Any items requiring protection must be novel and involve an inventive step to be eligible for protection with a utility model.
Our expert patent attorneys at RGTH help clients develop the right strategies to protect their products, processes and designs with utility models, design rights and patents.
Where does utility model protection apply?
You can apply for utility models in Germany and several other countries. In Germany, a utility model is called a “Gebrauchsmuster” (under the German Utility Model Act) and is similar to utility models in other countries. You can apply for utility models in several EU countries as well as numerous countries worldwide, including Australia, Mexico, South Korea and China.
Who can apply for a utility model?
In principle, anyone with a physical invention can apply for a utility model. At RGTH, our patent attorneys support clients in applying for utility models in Germany and abroad and represent them in any disputes.
Differences between patents and utility models
Patents are still the most well-known way to protect an invention. However, they are not always the most appropriate option in specific circumstances.
This is especially true when protective rights need to be exercised quickly, e.g., when you need to pursue an infringement claim quickly. Applying for a utility model is therefore preferable in these situations. While it may take several years for patents to be granted, utility models can be registered within a few weeks and are also less expensive. This is because the registration process does not examine the product’s novelty, level of inventiveness and industrial applicability.

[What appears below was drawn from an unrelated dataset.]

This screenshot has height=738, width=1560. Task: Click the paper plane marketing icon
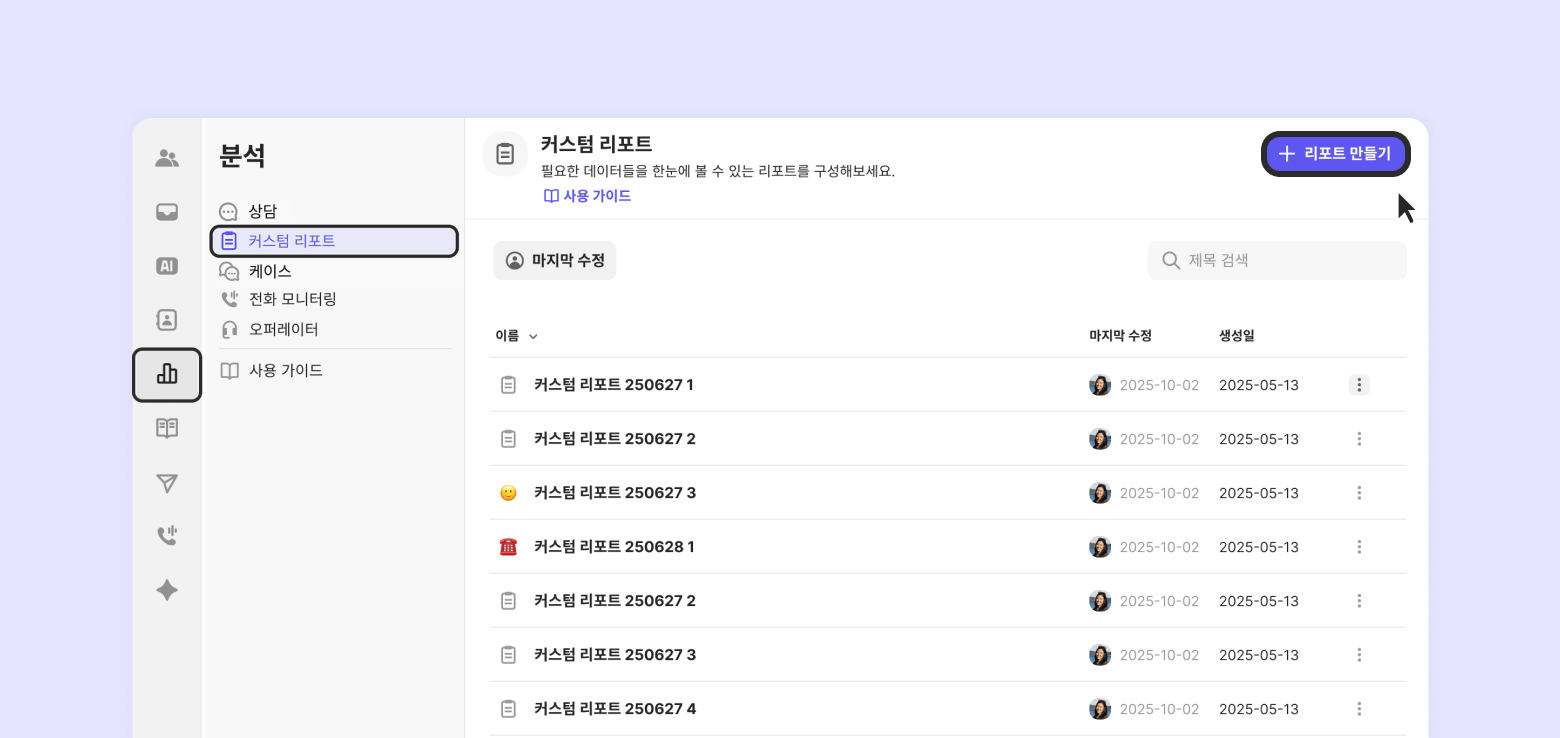167,483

However, utility models grant a maximum term of protection of only 10 years versus up to 20 years with patents.
Applying for a utility model
Filing an application for a utility model involves far more than simply filling in a form. It is generally a good idea
- to carry out extensive research into existing utility models and patents before making an application.
- Any application to register a utility model must also contain a detailed description of the invention, complete with technical drawings.

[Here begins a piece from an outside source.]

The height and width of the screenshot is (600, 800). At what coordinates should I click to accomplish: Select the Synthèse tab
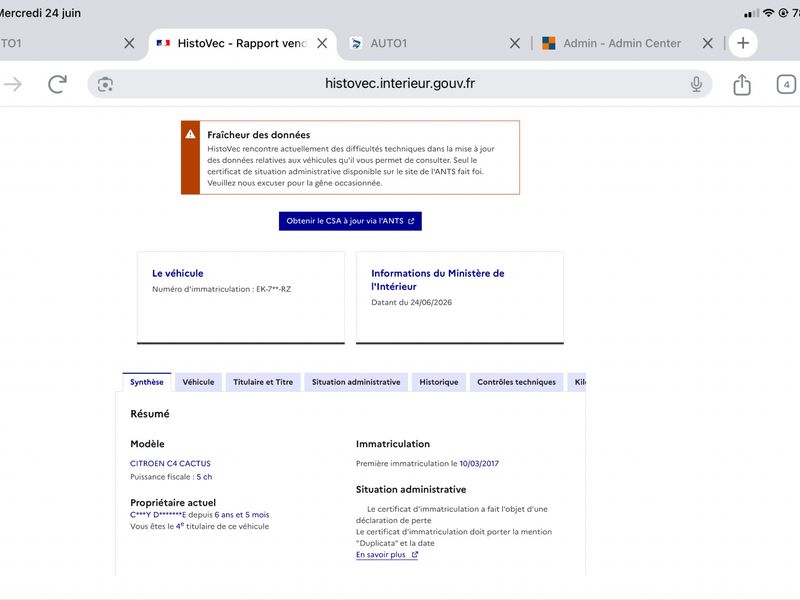tap(147, 382)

- Claims must be formulated in such a way to guarantee the utility model provides sufficient protection.
Our patent attorneys at RGTH help clients find the right strategy for their utility model.
After paying an application fee, the relevant Patent Office then registers the utility model. Registration usually takes between two and four months on average, after which the utility model is published by the respective Patent Office and is protected from this point onward.
Costs of applying for a utility model
As a ‘cut-down’ version of a patent, utility model costs are frequently lower overall than applying for a patent and the costs of maintaining that patent. Although the costs of being granted a utility model are similar to that of a patent application, there are no follow-up costs associated with utility models.
Utility model searches
Regardless of whether you are applying for a patent, utility model or design right, you have to carry out extensive research before making the application as this is the only way to guarantee that an invention is actually new and therefore eligible to be protected. Specific databases containing previously registered inventions are available for searches. Our patent attorneys carry out research for our clients in the following areas:
- State of the art search/novelty search:Looking for information that could refute the novelty of the invention.
- Nullity search:Looking for information and documents which could be used to challenge a third party’s utility model.
- Utility model monitoring:These searches are regularly carried out to monitor whether third parties have filed applications relevant to our clients’ utility models.
- Freedom to operate searches (FTO): These searches aim to ensure that using your product will not infringe any third-party protection rights. You do not need to have any protection rights in place yourself to conduct this research.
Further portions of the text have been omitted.